Saslow v. State Farm Mutual Automobile Insurance
This text of 224 F. Supp. 965 (Saslow v. State Farm Mutual Automobile Insurance) is published on Counsel Stack Legal Research, covering District Court, D. Alaska primary law. Counsel Stack provides free access to over 12 million legal documents including statutes, case law, regulations, and constitutions.
Opinion
On February 21, 1963, a judgment in the amount of $70,430.20 was entered in favor of the plaintiff in the Superior Court for the State of Alaska in Case No. 62-63, entitled Thomas J. Rexford, Plaintiff, vs. Edward Saslow and Marjorie Brann, Defendants, hereinafter referred to as “Case No. 62-63”.

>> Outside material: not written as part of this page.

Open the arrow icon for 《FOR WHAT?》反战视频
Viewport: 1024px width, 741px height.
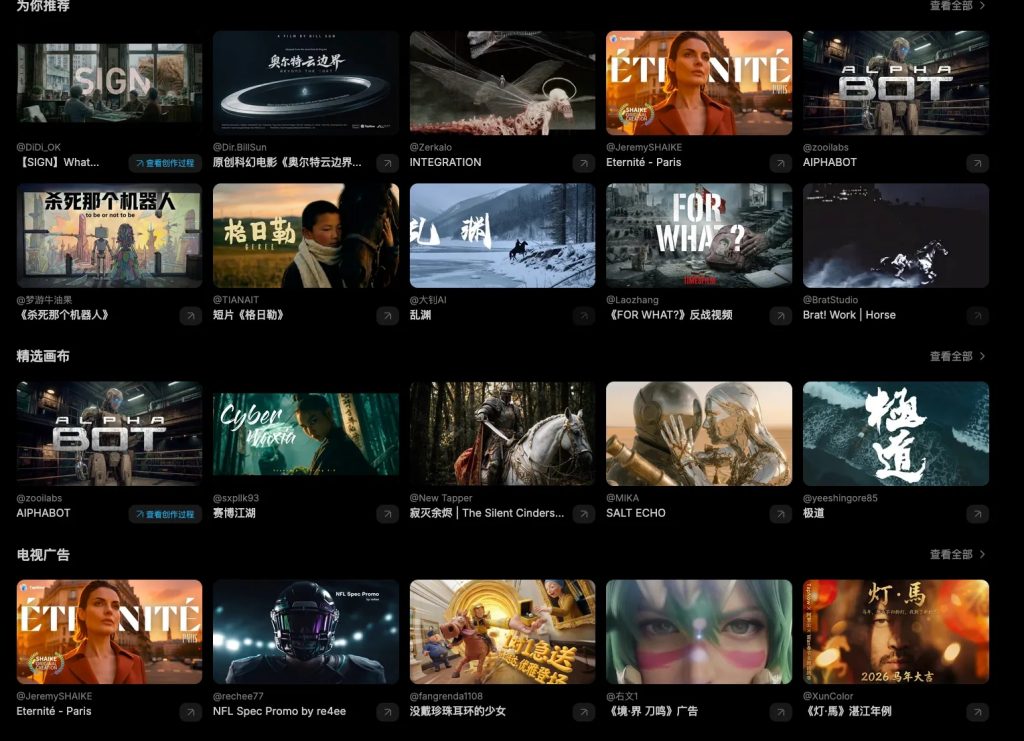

On May 22, 1963, a writ of execution issued and levy was made on State Farm Mutual Automobile Insurance Company, hereinafter referred to as “State Farm”. Subsequently, garnishee proceedings, pursuant to Rule 89(f), Rules of Civil Procedure of the Superior Court for the State of Alaska, were commenced in which State Farm was named as garnishee.1 On September 4, 1963, the garnishee proceedings were set for trial in the State Superior Court on December 16, 1963.
[966]*966On June 18, 1963, an action was commenced in the Superior Court for the State of Alaska, Case No. 63-251, entitled Edward Saslow, Plaintiff, vs. State Farm Mutual Automobile Insurance Company, Defendant, hereinafter referred to as “Case No. 63-251”. On July 9, 1963, State Farm, alleging diversity of citizenship and the requisite jurisdictional amount, removed Case No. 63-251 to this court where it became known as Case No. F-13-63 Civil.
On November 21, 1963, State Farm moved in Case No. F-13-63 Civil for an order to show cause and temporary restraining order. On that date the court entered an order to show cause and an order temporarily restraining Thomas J. Rexford, his attorneys and agents, from any further proceeding in the garnishment action against State Farm in Case No. 62-63.
On December 6, 1963, this matter came before the court on defendant’s motion and amended motion for order to show cause and temporary restraining order and motion for leave to join additional party, and the motion of Thomas J. Rexford to set aside injunction.
The motion for leave to join additional party was not opposed and will therefore be granted.
The issues raised by the pleadings in the garnishment proceeding in Case No. 62-63 and by the pleadings in the present case (formerly Case No. 63-251 in the State court) are admittedly the same basically. In both proceedings recovery is sought against State Farm for sums in excess of the amount of the policy of insurance issued by State Farm to Edward Saslow. Both proceedings are predicated on the assertion that State Farm was negligent and acted in bad faith in connection with its conduct and handling of Case No. 62-63.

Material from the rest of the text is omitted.